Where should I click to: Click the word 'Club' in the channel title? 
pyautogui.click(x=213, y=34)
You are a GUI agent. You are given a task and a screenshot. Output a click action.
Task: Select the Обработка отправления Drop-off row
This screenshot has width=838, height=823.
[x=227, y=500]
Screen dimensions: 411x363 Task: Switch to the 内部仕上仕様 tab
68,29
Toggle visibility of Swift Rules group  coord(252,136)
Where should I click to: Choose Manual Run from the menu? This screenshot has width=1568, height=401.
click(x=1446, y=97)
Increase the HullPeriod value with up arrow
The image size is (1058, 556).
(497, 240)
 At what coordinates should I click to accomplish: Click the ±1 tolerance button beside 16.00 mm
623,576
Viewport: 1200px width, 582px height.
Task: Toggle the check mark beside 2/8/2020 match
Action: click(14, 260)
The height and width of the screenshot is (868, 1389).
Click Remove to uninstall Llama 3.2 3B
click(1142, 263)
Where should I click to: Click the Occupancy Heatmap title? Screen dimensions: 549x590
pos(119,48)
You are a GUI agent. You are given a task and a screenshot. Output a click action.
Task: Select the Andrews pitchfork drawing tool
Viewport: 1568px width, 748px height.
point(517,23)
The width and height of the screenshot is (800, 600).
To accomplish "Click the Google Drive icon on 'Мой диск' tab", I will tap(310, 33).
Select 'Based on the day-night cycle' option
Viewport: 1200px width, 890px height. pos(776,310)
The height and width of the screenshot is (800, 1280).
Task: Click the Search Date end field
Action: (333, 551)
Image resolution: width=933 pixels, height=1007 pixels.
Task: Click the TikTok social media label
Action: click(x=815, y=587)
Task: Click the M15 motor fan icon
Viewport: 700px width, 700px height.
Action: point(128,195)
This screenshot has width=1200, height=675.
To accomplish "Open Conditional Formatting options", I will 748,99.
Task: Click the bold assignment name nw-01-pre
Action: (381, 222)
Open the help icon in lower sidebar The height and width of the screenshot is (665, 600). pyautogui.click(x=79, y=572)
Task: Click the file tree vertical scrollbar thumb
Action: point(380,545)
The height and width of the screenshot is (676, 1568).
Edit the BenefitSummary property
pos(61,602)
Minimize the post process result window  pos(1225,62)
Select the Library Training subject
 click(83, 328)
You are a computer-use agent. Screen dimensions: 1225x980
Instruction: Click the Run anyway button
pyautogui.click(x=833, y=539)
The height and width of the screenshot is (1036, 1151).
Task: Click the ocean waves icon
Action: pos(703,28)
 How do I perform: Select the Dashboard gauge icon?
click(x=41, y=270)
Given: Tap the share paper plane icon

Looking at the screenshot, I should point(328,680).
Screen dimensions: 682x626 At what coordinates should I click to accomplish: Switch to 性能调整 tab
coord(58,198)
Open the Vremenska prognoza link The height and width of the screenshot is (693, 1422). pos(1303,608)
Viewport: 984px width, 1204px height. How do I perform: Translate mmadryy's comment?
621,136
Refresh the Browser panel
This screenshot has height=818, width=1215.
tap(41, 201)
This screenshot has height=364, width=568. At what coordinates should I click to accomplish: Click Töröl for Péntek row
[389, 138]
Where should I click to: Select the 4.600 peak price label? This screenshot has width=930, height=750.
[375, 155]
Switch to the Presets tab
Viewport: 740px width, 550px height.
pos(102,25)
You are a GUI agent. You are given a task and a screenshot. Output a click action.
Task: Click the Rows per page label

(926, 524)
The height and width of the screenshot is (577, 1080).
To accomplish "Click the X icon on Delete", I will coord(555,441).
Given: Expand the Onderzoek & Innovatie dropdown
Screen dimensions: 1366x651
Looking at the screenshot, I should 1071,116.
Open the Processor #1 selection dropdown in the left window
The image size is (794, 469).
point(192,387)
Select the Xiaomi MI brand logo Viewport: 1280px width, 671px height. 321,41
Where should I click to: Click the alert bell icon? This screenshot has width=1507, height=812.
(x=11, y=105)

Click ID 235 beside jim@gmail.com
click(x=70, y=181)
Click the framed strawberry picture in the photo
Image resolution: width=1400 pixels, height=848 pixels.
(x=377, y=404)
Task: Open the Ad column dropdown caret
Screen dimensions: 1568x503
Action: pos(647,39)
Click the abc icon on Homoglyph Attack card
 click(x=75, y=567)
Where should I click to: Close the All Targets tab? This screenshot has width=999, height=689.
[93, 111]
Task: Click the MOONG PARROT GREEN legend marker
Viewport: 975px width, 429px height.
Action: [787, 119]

* * * * *

● **WHAT TO DO**
Return every line of the preceding records in which the word "window" appears.

● **RESPONSE TO THIS TASK**
Minimize the post process result window  pos(1225,62)
Open the Processor #1 selection dropdown in the left window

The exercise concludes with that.